Saya ingat hampir setiap saya buka postingan atau artikel di internet, banyak sekali yang memuat penghasilan para Youtuber tersebut.

Saya bahkan benar-benar mendengar banyak pegawai yang sudah nyaman di pekerjaannya, justru memilih resign dan membanting stir menjadi Youtuber.

Pada akhirnya? Permintaan iklan menjadi begitu banyak sedangkan penyedia iklannya tidak bertambah secara signifikan. Semakin hari, pendapatan Youtuber semakin anjlok karena sudah begitu sesaknya orang-orang yang beralih menjadi Youtuber.

Saya pernah baca sebuah artikel berbahasa Inggris, tidak saya bookmark, yang bilang bahwa sekitar 97% Youtuber hidup di bawah garis kemiskinan.

Tetapi sayangnya banyak dari kita yang tidak pernah belajar dari sana.

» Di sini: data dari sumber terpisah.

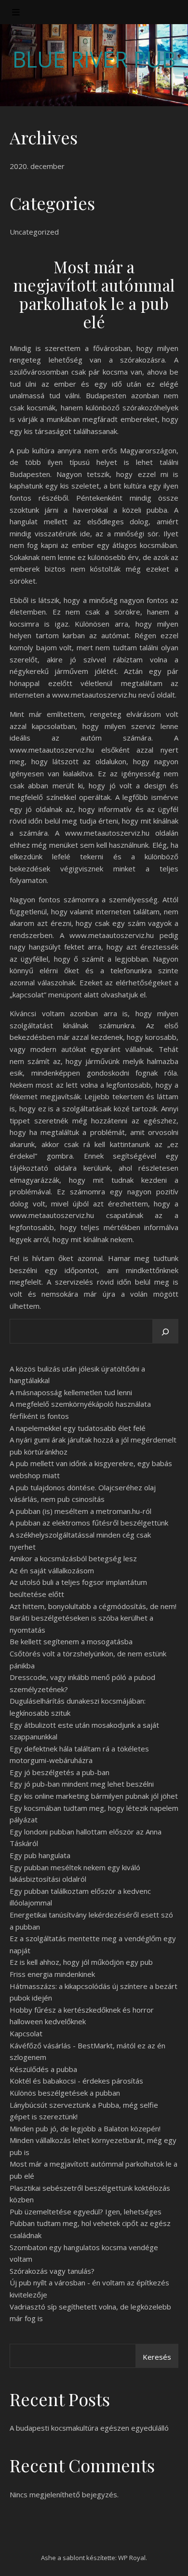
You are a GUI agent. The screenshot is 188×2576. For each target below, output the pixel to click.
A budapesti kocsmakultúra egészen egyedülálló (89, 2428)
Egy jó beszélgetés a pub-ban (59, 1772)
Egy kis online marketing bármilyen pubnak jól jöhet (94, 1796)
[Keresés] (165, 1332)
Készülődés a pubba (43, 2069)
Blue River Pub (94, 59)
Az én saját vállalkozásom (52, 1570)
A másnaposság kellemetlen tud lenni (71, 1392)
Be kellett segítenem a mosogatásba (71, 1641)
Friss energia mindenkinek (52, 1974)
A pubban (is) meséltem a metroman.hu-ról (80, 1511)
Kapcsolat (26, 2033)
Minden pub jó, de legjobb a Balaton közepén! (85, 2128)
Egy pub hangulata (40, 1855)
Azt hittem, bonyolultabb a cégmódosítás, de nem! (93, 1606)
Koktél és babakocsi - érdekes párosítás (76, 2081)
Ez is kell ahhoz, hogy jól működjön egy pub (81, 1962)
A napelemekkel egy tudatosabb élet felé (78, 1428)
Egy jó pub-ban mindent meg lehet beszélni (82, 1784)
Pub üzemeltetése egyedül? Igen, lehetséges (85, 2211)
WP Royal (132, 2557)
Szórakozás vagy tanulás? (52, 2271)
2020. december (37, 166)
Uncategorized (34, 232)
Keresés (157, 2357)
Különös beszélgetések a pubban (65, 2093)
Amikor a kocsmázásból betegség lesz (73, 1558)
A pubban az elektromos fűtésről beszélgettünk (89, 1522)
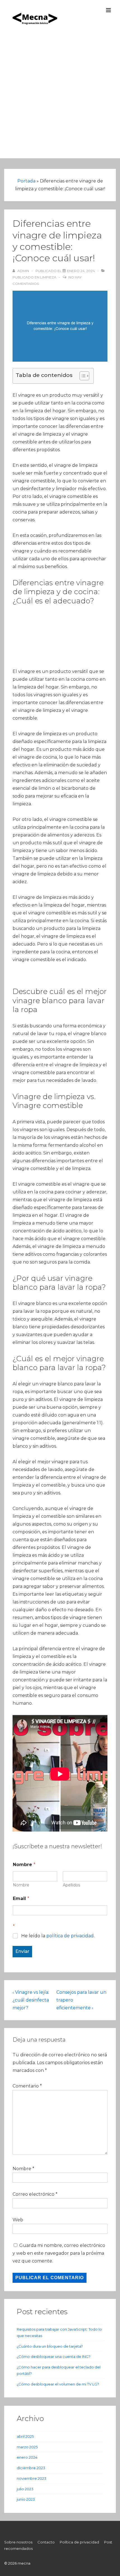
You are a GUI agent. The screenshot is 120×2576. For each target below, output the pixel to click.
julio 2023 (25, 2489)
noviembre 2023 (31, 2478)
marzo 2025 (27, 2447)
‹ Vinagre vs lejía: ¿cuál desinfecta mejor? (31, 2000)
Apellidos (71, 1885)
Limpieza (48, 277)
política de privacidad (70, 1935)
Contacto (46, 2542)
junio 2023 (26, 2499)
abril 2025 (25, 2436)
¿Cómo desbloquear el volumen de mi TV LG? (58, 2384)
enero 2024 (27, 2457)
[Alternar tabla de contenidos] (81, 376)
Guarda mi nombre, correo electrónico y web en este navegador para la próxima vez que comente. (59, 2253)
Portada (26, 181)
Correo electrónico (33, 2194)
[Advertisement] (60, 98)
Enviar (22, 1951)
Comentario (27, 2086)
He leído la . (58, 1935)
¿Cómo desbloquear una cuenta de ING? (53, 2356)
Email (21, 1898)
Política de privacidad (79, 2542)
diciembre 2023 (31, 2468)
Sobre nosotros (18, 2542)
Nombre (21, 1885)
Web (18, 2219)
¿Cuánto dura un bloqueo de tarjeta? (50, 2346)
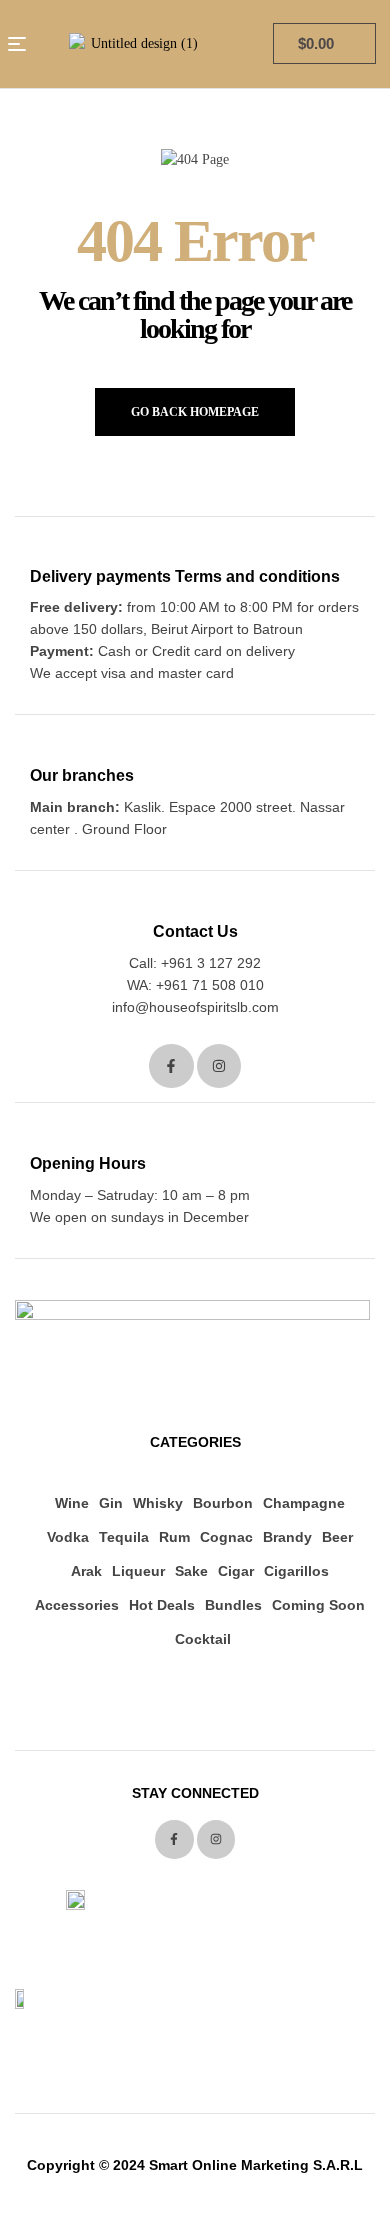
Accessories (77, 1605)
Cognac (226, 1537)
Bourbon (223, 1503)
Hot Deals (162, 1605)
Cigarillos (296, 1571)
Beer (337, 1537)
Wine (72, 1503)
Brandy (287, 1537)
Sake (191, 1571)
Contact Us (195, 931)
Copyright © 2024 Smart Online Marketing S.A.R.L (195, 2165)
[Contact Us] (195, 902)
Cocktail (203, 1639)
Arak (86, 1571)
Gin (111, 1503)
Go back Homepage (195, 412)
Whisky (158, 1503)
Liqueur (138, 1571)
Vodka (68, 1537)
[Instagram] (219, 1066)
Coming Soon (318, 1605)
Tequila (124, 1537)
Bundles (233, 1605)
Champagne (304, 1503)
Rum (174, 1537)
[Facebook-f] (171, 1066)
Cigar (236, 1571)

Selang satu tahun, muncul berita heboh kalau mereka yang jadi mitra ojek online bisa berpenghasilan fantastis bahkan hingga ada dari manajer dan sarjana pun berbondong-bondong menjadi tukang ojek.


Sudah sekarat?

Bayangkan, pernah ada masa seorang sarjana dan manajer beralih menjadi tukang ojek. Saya tidak peduli sebutannya driver online atau entah, mereka tetap tukang ojek.

Kita tidak sedang membahas pekerjaan “yang penting halal”. Kita sedang membahas orang yang sudah menghabiskan dana yang banyak dan waktu yang lama untuk menempuh pendidikan, justru beralih ke pekerjaan yang hampir semua orang mampu.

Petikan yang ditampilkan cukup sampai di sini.